We conduct an empirical investigation of the social environment of “good” neighborhoods in physical form in a model of the “compact city,” Portland, Oregon and discuss the implications for design and evaluation of policies inspired by smart growth and new urbanist movements that focus on the urban form and transportation dimensions of neighborhoods, and of housing assistance policies designed to change the economic mix in neighborhoods. We conceptualize the physical and social dimensions of the “good” neighborhood environment and develop an approach to operationalization that uses publicly available data. Our findings indicate that for the most part, Portland has been successful in creating neighborhoods at several economic scales that feature not only the connectivity, accessibility, mixed land use, and access to public transit that characterize “good” neighborhoods from a physical perspective, but also a “good” social environment indicative of strong ties and collective efficacy.

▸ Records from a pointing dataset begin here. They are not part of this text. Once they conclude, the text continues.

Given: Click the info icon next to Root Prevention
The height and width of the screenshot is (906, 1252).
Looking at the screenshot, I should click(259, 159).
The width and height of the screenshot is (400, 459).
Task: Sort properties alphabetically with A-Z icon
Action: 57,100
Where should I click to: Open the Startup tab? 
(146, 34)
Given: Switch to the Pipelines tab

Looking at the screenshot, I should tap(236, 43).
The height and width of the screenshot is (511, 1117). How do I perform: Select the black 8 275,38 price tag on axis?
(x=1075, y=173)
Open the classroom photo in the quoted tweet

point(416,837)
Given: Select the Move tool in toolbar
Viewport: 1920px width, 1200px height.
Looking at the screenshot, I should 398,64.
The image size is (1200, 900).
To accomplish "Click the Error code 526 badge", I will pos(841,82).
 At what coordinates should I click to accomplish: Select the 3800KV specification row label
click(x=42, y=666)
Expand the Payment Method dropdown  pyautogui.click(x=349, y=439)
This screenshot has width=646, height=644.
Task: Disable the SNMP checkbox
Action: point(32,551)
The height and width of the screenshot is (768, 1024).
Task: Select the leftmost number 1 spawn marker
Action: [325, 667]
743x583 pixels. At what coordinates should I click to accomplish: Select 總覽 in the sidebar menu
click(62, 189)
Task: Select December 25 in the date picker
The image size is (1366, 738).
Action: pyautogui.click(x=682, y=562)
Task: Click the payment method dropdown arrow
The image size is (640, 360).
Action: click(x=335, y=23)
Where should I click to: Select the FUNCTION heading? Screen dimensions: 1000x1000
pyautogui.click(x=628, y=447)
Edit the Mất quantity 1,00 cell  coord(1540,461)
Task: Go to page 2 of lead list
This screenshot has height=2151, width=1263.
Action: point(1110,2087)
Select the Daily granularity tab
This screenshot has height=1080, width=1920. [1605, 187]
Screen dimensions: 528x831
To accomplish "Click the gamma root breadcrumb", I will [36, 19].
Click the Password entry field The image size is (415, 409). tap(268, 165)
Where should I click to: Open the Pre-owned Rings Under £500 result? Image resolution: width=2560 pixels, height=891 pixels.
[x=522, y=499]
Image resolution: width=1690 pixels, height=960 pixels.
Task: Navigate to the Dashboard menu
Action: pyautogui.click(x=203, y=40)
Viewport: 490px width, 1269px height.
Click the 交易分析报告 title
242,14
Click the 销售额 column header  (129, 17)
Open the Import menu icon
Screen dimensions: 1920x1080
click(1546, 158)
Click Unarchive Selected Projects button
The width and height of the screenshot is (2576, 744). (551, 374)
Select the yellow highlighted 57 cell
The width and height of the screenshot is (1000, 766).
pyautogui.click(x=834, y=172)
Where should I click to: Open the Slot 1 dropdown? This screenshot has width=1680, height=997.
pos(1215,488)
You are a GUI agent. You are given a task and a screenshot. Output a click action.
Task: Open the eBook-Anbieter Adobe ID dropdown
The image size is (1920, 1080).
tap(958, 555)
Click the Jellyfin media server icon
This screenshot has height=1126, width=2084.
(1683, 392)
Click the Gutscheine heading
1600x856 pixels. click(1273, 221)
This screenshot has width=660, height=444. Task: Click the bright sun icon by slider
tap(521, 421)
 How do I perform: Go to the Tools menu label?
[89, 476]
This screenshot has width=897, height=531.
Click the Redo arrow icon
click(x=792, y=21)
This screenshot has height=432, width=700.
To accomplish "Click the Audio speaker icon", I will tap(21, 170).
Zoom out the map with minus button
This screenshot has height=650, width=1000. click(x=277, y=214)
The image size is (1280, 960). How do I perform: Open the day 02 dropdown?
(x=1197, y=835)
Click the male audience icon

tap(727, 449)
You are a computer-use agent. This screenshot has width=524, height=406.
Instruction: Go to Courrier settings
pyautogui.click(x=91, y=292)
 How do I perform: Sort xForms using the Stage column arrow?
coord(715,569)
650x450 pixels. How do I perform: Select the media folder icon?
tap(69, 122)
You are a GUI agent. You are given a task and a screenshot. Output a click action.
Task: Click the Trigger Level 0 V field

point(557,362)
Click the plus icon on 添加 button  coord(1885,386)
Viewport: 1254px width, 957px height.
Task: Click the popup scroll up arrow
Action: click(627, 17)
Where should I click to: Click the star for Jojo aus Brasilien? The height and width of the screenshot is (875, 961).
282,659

However, there are signs that in the process, Portland may be creating poverty areas that lack connectivity, accessibility, and access to public transit and a mix of destinations.

Notes

1 For more on neighborhood definition, see CitationCervero and Gorham (1995) and CitationCrane and Crepeau (1998). We do not argue that census blockgroups are the best aerial unit for measuring urban form. We only claim that it is a convenient unit that illustrates the effects we seek to capture.

2 Data availability constrained the measures we could include. Had they been available, we would have liked to include other neighborhood social indicators and in particular measures of the different forms of social capital (CitationWoolcock, 1998).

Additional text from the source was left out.